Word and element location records
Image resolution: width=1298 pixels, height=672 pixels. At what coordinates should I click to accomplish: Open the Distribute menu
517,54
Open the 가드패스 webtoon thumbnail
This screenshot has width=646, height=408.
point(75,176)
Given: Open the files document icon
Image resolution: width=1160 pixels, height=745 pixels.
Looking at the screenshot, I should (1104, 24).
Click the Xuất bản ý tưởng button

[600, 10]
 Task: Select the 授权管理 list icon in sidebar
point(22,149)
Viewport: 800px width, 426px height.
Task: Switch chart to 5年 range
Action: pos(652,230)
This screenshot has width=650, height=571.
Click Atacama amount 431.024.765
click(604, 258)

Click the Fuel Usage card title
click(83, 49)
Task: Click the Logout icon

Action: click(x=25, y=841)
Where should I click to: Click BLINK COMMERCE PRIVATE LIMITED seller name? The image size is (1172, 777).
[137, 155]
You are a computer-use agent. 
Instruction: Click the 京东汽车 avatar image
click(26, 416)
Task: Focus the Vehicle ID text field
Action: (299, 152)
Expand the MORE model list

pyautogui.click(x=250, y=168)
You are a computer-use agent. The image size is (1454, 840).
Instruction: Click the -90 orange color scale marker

**Brief:** Can you edit the records from the line with "This screenshot has width=650, height=571." up to and including the line with "pyautogui.click(x=250, y=168)" by replacing "Logout" with "Sign Out", leaving everything else unchanged, and return only those lines?

**The reply:**
This screenshot has width=650, height=571.
Click Atacama amount 431.024.765
click(604, 258)

Click the Fuel Usage card title
click(83, 49)
Task: Click the Sign Out icon

Action: click(x=25, y=841)
Where should I click to: Click BLINK COMMERCE PRIVATE LIMITED seller name? The image size is (1172, 777).
[137, 155]
You are a computer-use agent. 
Instruction: Click the 京东汽车 avatar image
click(26, 416)
Task: Focus the Vehicle ID text field
Action: (299, 152)
Expand the MORE model list

pyautogui.click(x=250, y=168)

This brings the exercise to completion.